The latest piece of the puzzle came via a contrite (at least contrite-sounding) apology from Andie Grace, the Bmorg communications manager. In it, we learned that 40 percent of the ticket requests came from self-described newbies, thanks to a survey that was wedged into the application process. She also confirmed the back-of-the-envelope math that demand was three times the available tickets, or roughly 120,000 in the main sale.
The Bmorg has so far refused to release the number of bids received at the various price levels, so what follows in necessarily conjecture. We invite them to illuminate us if we are missing something.

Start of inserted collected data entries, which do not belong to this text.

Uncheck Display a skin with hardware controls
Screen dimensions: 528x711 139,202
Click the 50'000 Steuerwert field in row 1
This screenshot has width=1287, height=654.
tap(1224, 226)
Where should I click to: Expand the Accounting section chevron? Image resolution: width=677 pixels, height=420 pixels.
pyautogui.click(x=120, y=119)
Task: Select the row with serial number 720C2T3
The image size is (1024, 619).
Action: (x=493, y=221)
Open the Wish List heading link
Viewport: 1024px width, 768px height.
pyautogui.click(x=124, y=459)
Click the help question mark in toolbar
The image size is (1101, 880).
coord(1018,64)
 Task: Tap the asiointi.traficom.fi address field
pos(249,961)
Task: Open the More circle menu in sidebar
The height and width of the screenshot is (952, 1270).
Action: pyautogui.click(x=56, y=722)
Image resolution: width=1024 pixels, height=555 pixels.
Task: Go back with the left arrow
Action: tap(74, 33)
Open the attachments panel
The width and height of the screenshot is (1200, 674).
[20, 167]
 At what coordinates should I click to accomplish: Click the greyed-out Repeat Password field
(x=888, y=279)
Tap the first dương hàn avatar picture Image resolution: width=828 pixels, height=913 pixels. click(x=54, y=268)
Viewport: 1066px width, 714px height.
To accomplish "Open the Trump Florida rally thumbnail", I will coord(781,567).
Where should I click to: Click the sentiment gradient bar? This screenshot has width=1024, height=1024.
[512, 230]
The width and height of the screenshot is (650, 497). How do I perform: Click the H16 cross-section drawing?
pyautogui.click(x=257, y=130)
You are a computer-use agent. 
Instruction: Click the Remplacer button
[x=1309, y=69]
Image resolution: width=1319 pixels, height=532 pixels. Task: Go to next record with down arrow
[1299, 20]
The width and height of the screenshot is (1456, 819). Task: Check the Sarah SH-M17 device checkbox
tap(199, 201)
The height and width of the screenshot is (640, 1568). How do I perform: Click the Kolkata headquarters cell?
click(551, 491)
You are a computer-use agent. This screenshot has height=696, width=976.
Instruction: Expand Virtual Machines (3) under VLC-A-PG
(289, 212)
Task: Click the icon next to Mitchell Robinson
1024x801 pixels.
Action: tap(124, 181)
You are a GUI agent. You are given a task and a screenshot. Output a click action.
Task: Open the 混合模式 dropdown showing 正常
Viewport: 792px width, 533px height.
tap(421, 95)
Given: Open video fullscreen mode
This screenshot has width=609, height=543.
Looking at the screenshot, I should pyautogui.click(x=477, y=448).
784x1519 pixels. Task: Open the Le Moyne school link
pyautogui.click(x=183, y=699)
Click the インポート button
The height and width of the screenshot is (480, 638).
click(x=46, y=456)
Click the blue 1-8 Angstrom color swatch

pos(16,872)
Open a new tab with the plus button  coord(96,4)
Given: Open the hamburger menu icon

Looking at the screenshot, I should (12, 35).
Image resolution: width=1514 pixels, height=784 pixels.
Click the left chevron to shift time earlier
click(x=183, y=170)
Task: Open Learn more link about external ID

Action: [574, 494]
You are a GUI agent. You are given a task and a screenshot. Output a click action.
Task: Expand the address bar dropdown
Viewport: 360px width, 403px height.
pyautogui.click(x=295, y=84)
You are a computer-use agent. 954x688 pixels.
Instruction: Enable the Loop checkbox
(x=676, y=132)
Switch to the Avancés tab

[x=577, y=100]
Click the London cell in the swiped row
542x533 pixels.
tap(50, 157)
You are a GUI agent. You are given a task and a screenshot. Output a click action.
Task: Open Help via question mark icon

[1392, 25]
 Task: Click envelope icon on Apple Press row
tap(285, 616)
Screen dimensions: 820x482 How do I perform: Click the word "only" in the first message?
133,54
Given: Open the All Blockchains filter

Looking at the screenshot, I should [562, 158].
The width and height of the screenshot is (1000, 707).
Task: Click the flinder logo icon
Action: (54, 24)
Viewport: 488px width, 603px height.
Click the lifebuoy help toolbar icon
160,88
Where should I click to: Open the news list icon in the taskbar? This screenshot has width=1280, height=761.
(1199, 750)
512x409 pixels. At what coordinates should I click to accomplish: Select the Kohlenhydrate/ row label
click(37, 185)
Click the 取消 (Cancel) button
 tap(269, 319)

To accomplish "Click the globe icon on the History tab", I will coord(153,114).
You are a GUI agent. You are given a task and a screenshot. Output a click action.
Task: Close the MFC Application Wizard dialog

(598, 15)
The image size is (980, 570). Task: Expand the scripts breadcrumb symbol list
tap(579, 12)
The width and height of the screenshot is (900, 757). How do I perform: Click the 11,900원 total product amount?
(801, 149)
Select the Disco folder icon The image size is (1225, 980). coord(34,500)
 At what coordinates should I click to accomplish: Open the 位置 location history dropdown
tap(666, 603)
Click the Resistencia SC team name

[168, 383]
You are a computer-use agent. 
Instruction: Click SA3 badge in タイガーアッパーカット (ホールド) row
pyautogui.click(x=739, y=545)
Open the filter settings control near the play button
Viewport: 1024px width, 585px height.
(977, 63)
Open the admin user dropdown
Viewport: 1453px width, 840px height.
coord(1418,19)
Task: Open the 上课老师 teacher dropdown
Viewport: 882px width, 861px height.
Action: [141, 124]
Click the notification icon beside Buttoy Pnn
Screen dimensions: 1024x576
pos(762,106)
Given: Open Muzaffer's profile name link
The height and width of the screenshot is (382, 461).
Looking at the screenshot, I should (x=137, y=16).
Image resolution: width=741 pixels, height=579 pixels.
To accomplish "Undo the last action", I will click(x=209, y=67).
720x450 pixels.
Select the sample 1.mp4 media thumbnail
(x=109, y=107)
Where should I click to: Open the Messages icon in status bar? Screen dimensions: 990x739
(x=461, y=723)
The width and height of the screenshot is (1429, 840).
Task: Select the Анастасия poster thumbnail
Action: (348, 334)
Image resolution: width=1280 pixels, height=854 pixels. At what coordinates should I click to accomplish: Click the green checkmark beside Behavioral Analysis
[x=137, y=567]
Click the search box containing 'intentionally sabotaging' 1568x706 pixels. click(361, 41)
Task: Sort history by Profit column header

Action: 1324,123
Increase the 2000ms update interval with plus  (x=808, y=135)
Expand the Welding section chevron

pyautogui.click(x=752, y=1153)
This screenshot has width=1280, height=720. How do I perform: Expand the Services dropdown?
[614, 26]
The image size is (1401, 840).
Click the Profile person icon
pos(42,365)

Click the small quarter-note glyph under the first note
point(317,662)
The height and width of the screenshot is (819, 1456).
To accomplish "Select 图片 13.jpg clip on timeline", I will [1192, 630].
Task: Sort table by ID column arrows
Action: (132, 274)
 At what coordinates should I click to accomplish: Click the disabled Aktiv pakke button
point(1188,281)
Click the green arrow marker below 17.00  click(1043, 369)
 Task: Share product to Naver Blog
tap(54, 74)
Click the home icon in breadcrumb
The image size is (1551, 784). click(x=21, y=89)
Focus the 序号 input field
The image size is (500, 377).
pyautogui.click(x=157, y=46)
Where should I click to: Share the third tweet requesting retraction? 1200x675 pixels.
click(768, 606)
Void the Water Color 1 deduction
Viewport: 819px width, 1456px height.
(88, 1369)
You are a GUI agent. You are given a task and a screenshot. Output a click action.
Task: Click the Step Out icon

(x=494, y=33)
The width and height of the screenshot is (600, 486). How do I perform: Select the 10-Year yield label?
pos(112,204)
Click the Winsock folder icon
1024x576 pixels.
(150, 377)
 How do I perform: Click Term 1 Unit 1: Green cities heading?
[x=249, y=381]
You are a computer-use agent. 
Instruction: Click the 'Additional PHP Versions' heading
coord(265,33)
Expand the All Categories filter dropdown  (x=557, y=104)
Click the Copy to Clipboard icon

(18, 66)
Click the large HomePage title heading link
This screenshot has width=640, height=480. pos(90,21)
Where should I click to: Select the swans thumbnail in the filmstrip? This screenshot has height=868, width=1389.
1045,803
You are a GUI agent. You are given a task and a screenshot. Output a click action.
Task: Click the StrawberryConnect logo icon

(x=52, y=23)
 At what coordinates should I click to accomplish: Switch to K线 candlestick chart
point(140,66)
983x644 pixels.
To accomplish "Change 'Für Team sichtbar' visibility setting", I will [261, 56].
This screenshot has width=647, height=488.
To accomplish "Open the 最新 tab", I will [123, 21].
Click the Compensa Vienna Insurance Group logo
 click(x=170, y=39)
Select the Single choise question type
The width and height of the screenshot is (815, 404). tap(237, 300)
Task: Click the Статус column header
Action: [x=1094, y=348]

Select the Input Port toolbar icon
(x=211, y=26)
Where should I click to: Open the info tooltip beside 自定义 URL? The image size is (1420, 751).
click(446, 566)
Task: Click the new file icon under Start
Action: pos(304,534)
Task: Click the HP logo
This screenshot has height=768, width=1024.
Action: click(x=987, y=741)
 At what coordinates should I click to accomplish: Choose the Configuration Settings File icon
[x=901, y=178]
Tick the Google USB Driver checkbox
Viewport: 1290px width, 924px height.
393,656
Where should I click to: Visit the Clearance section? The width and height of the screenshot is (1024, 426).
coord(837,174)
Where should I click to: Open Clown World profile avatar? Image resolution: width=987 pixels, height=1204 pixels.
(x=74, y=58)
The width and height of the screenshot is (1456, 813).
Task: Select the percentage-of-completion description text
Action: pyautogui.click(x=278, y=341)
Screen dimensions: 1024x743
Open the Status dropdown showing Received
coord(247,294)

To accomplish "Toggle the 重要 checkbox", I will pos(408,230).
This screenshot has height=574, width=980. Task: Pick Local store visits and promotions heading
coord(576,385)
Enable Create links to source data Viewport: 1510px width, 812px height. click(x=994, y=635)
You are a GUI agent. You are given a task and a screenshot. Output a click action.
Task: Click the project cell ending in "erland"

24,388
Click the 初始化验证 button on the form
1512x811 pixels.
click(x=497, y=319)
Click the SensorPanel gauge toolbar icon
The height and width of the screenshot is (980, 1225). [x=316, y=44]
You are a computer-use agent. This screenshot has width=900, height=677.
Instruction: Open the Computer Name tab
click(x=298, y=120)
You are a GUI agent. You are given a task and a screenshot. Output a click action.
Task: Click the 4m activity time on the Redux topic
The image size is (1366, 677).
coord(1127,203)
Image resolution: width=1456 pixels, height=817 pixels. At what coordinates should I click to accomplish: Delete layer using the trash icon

We know from on-line postings theme camps received roughly a third of the tickets they requested in the pre- and main sales, which took the form of lotteries for 43,000 spots. The camps likely provide a large enough sample to be representative of all veteran Burners and a few of their first-time campmates.
Marian Goodell, the Burning Man director of business and communications, confirmed to the San Francisco Bay Guardian Online that only about a third of theme-camp and art-project members have scored entries. In a blog posting on the Burning Man website she said no more than 25 percent of key members of theme camps and art installations got places in the first two sales.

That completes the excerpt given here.